GoPugliaTrust a local to show you around!

Puglia, the “heel” of the boot is a fascinating ancient region with hundreds of charming little villages many of which go back to the second or thirds century BC. Lecce is one of the most important cities often referred to as the “Florence of the South” for its baroque architecture. Alberobello is a town in the heart of the Itria Valley home to thousands of “trulli,” stone huts with distinctive conical roofs. Ostuni is also known as the white city, every home is washed with limestone on the outside, a common practice throughout the southern part of the region. An incredible coastline of over 500 miles wraps the region around the Adriatic and the Ionian Sea and frames low hills and plateaus filled with grapes and ancient olive trees. 

Puglia has been ranking for the past three years as one of the must visit places in the world. A perfect option to the too touristy and crowded Tuscany, Cinque Terre and Amalfi Coast. Puglia offers you the most incredible hearty food, amazing climate, fabulous beaches, millions of ancient olive trees, and some of the most luscious wines in the entire country. 


Moving about the region with public transit is not as easy. If you don’t plan on renting a car, hiring a driver is probably your best bet. Puglia has a lot of farmland and farm roads that may present a challenge for those who are more adventuresome. Having peace of mind and a driver who takes places and shows you around will also make your vacation much more enjoyable and relaxing. The vast majority of little towns in Puglia have very ancient old towns and cobblestone streets that can be very challenging to navigate and access. 

While there are a few fancy hotels offering luxury services, there are also numerous other options if you want to stay in typical farm houses (Masseria), castles, palaces or villas. Many of these places only have a few rooms, farm to table food and a lot more authentic contact with local families and away from big crowds.
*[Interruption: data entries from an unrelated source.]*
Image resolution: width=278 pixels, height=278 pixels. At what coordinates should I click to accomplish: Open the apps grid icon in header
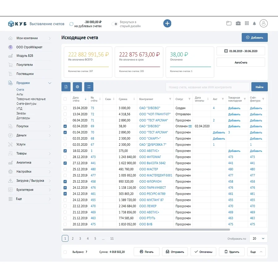246,23
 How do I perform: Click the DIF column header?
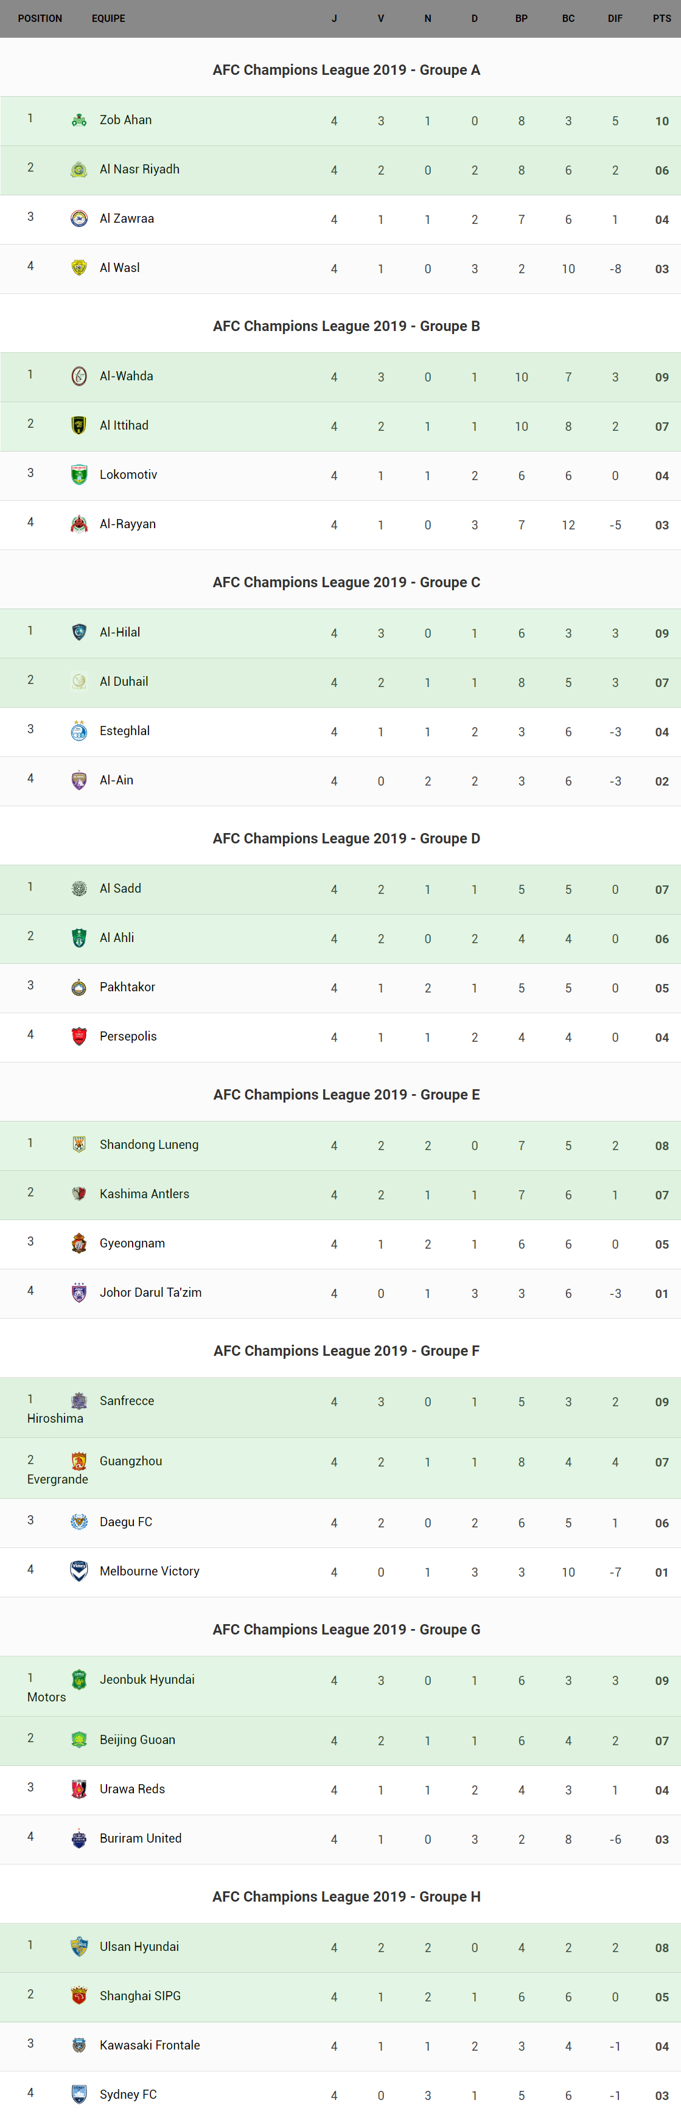click(x=615, y=18)

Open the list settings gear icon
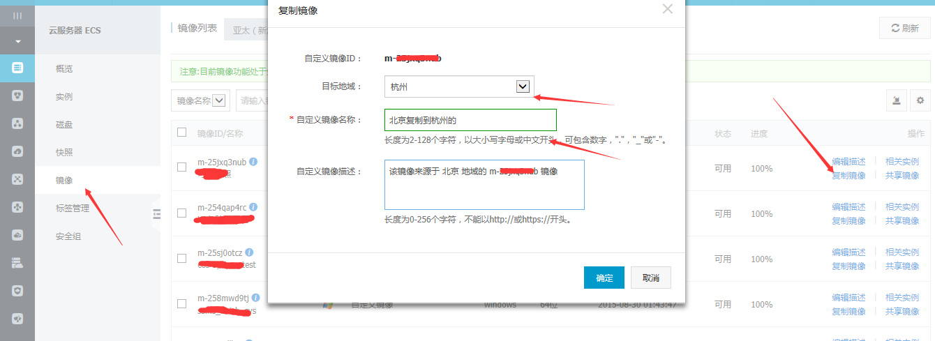coord(920,100)
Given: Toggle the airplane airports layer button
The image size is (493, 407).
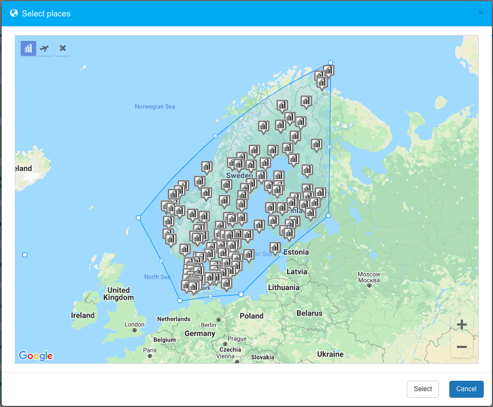Looking at the screenshot, I should 45,49.
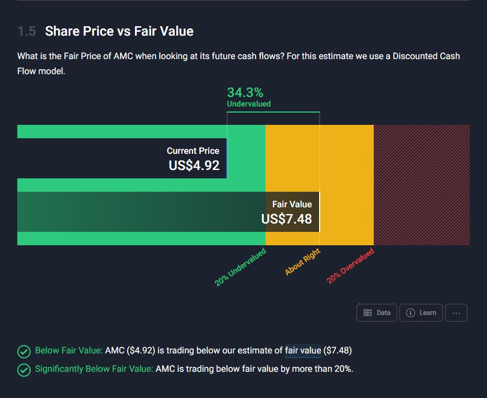
Task: Click the checkmark icon beside Significantly Below Fair Value
Action: 23,370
Another option is to stay in a couple of places with a chef, shop at the local farmers market and enjoy a relaxed way of life with your family with plenty of options for activities and day trips.


The amazing climate, the soil of Puglia, and its proximity to the sea, are the perfect elements for a the cultivation of Primitivo Grapes and other varieties that thrive in the hot sun. The Primitivo varietal known in the USA as Zinfandel is among the very first one to be harvested (Typically between end of August and 1st week of September, hence why the name Primitivo – which means early).

There are a few possibilities for wine lovers to go on wine tasting experiences especially in the south part of the region. Going wine tasting can feel like traveling through time and space as you visit small facilities or stopping in the vineyards with an expert to learn more about local grapes.

Manduria, aside from being my birth place, it is most well known for Primitivo di Manduria, a wine that has received numerous medals.  The town is located on the outskirts of the famous Salento Region. The production area for Primitivo di Manduria wines stretches eastwards along the Gulf of Taranto for about 25 miles (40km), an areas largely consisting of plains sloping very gently down to the sea.

The vineyards here are ancient, and share the land with endless olive groves; Primitivo di Manduria is now gaining international recognition so come find out for yourself why!

If you want to experience Puglia like a local emailing antimo directly: 

Don’t miss Lecce and its extravagant baroque

A stay in Lecce is a must when you visit Puglia. There is no other city to compare it if not to Florence given the large presence of palaces and churches decorated and carved in baroque and rococo style. The historic center of Lecce is very easy and safe to walk, only be aware that most churches will close at 12:30 and re-open around 4 or 5 pm depending on the season. 

Starting in 2020 most churches will have an admission fee. While the exuberant decoration can be overwhelming, three churches are a must: the Basilica di Santa Croce, Santa Irene and the Duomo of course. 

Palazzo Taurino hosts a cultural center and the Jewish and Medieval Museum and are worth a visit along with the nearby Teatro Romano. Just keep in mind that it is closed on Saturdays.  

The locals, in particular during the summer time (May to September) are known to go for a Passeggiata (Strolling up and down the main streets or having out in the piazza). The older crowd will be going on their passeggiata around 6:30 to 9:30 pm while young people will do so between 9:30 and Midnight. Lecce is very safe and crime free but expect it to be crowded on the weekends and during the summer months.